Righthander Josh Rupe will begin throwing from a mound next week. Frankie Francisco and Ryan Bukvich have progressed to the point of facing hitters in extended. Lefthander Matt Riley, rehabbing after Tommy John surgery, will toe it up against hitters next week.

Overshadowed by more heralded rotation-mates John Danks, Thomas Diamond, and Armando Galarraga, Frisco righthander Nick Masset was the most effective RoughRiders starter in the early going. In his first two starts, the 23-year-old went 1-0, 0.73, holding the opposition to seven hits (.167 average) and three walks while fanning 12, with a spectacular ground ball-fly ball ratio of 3.4. Outrighted off the roster in June, Masset was exposed to the league this winter but went unchosen in December’s Rule 5 Draft. Jon Daniels has acknowledged that Masset is squarely back on the radar.

To make room on the AAA squad for Erasmo Ramirez, lefthander Derek Lee was placed on the disabled list with a strained quad muscle.

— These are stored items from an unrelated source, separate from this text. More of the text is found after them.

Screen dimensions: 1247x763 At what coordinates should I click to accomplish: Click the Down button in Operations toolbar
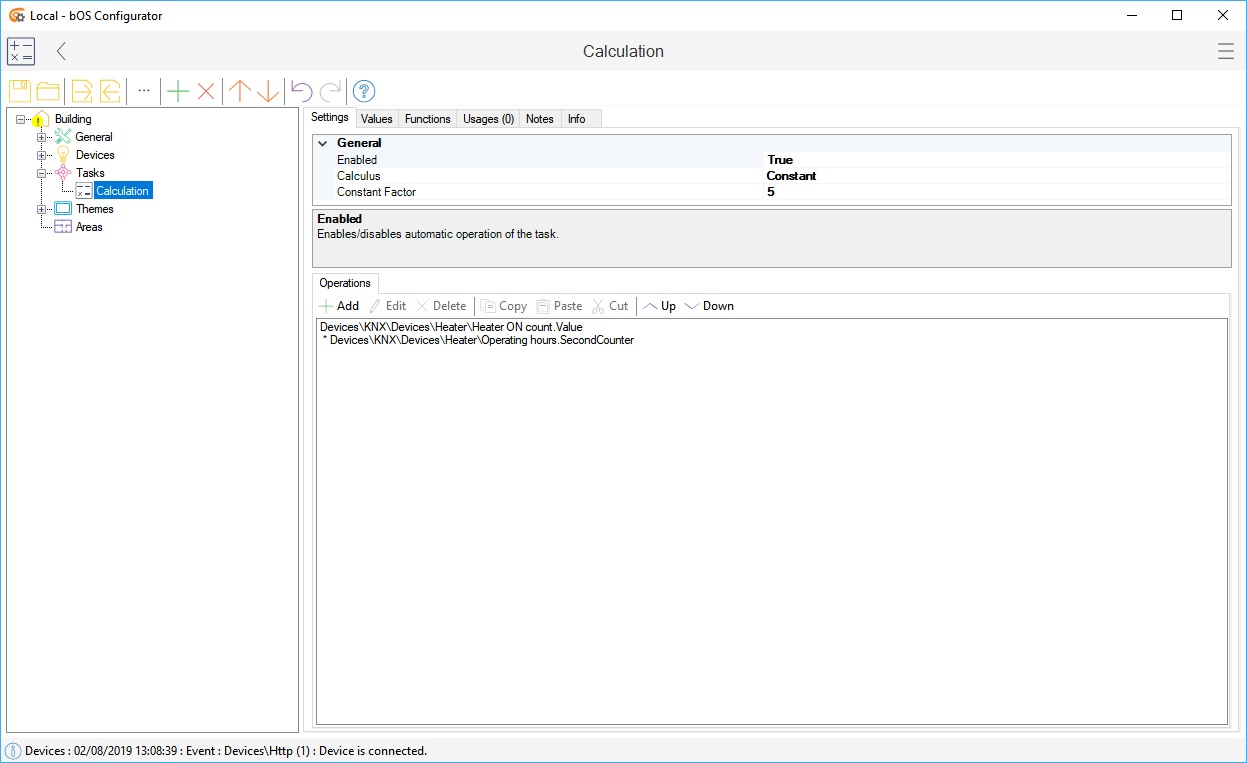[x=709, y=306]
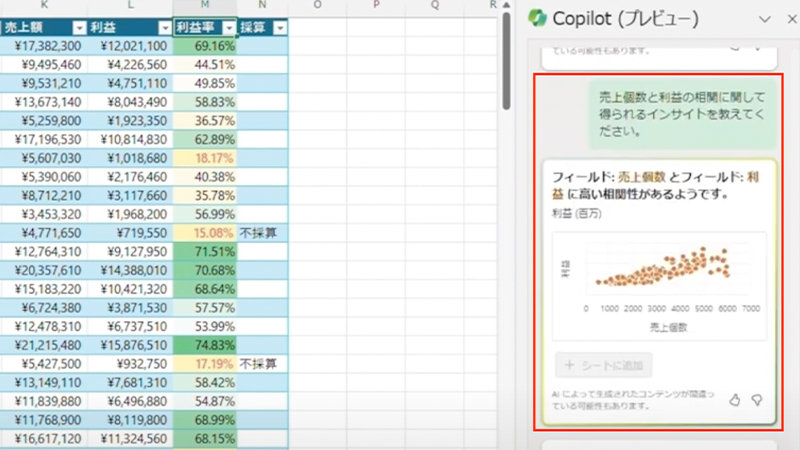Select the ¥17,382,300 sales cell
Viewport: 800px width, 450px height.
point(41,46)

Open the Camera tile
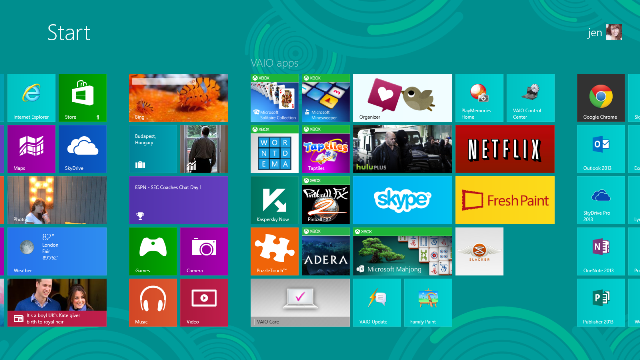point(204,251)
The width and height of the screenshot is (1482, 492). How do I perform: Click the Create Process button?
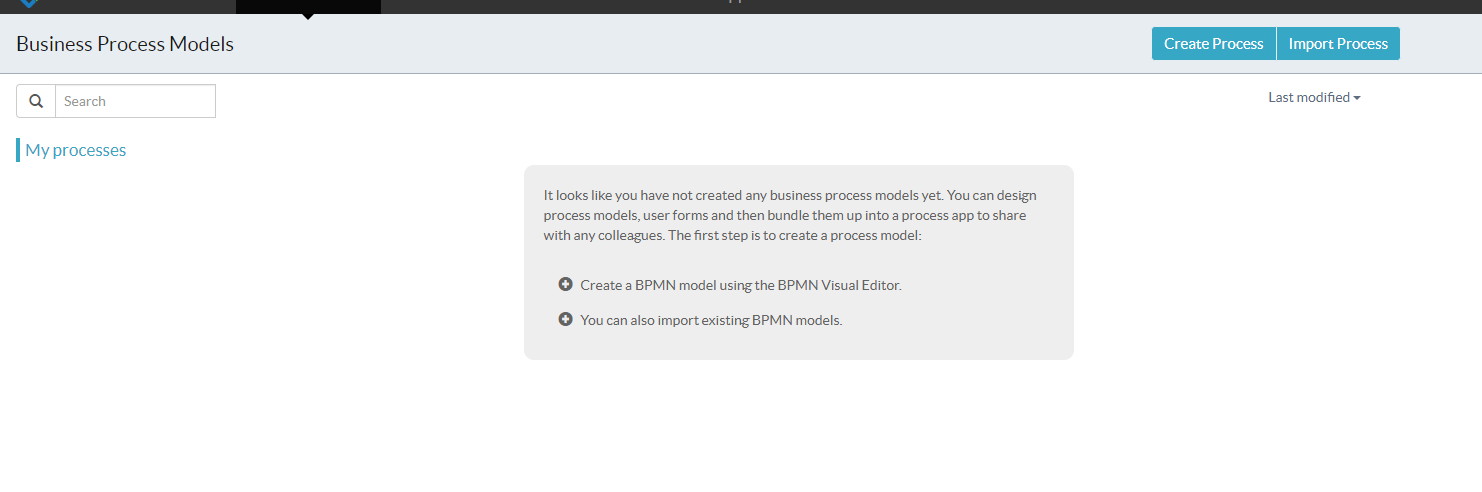point(1214,43)

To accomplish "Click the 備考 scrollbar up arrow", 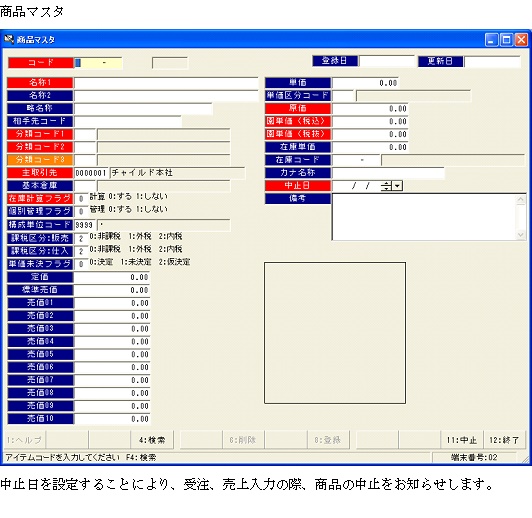I will (x=521, y=200).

Infielder Jace Brewer was sent from Oklahoma down to Frisco to make room on the RedHawks roster for Marshall McDougall, who was activated from his AAA rehab assignment and procedurally optioned to the club. Brewer replaces RoughRider infielder Craig Ringe, who landed on the disabled list with a pulled hamstring.

The Rangers traded Oklahoma righthander Chris Baker to Houston for future considerations. The 28-year-old made one RedHawk relief appearance, giving up one hit and one walk in two scoreless innings.

Frisco first baseman Vincent Sinisi is hitting .367/.424/.400. He’s hitting the ball again, but his only extra-base hit among 11 safeties is a double.

Bakersfield righthander Eric Hurley was dominant on Thursday, holding Visalia — which leads the California League in home runs and runs scored — to an unearned run on four ground ball singles (including one bunt) and no walks, punching out seven.

Utility man Joey Hooft mopped up to complete Clinton’s seven-inning, 16-3 loss to Kane County yesterday. He came in and induced a 6-4-3 double play off the bat of the one hitter he faced, catcher Anthony Recker, who had previously gone 2 for 3 with three runs scored.

The transcript of our fascinating chat session with Jonah Keri will be up in a day or two.

Washington righthander Ryan Drese hurt his elbow again and is headed for the disabled list.

Cincinnati signed lefthander Mike Venafro to a contract with AAA Louisville.

Has Ricardo Rodriguez really not found a job, of any kind, anywhere? It’s now been two and a half weeks since the Phillies released him.

It’s been three unemployed weeks for Carlos Pena.

Pumped for Padilla-Harden this afternoon. But first, I think Max and I will find another game to take in.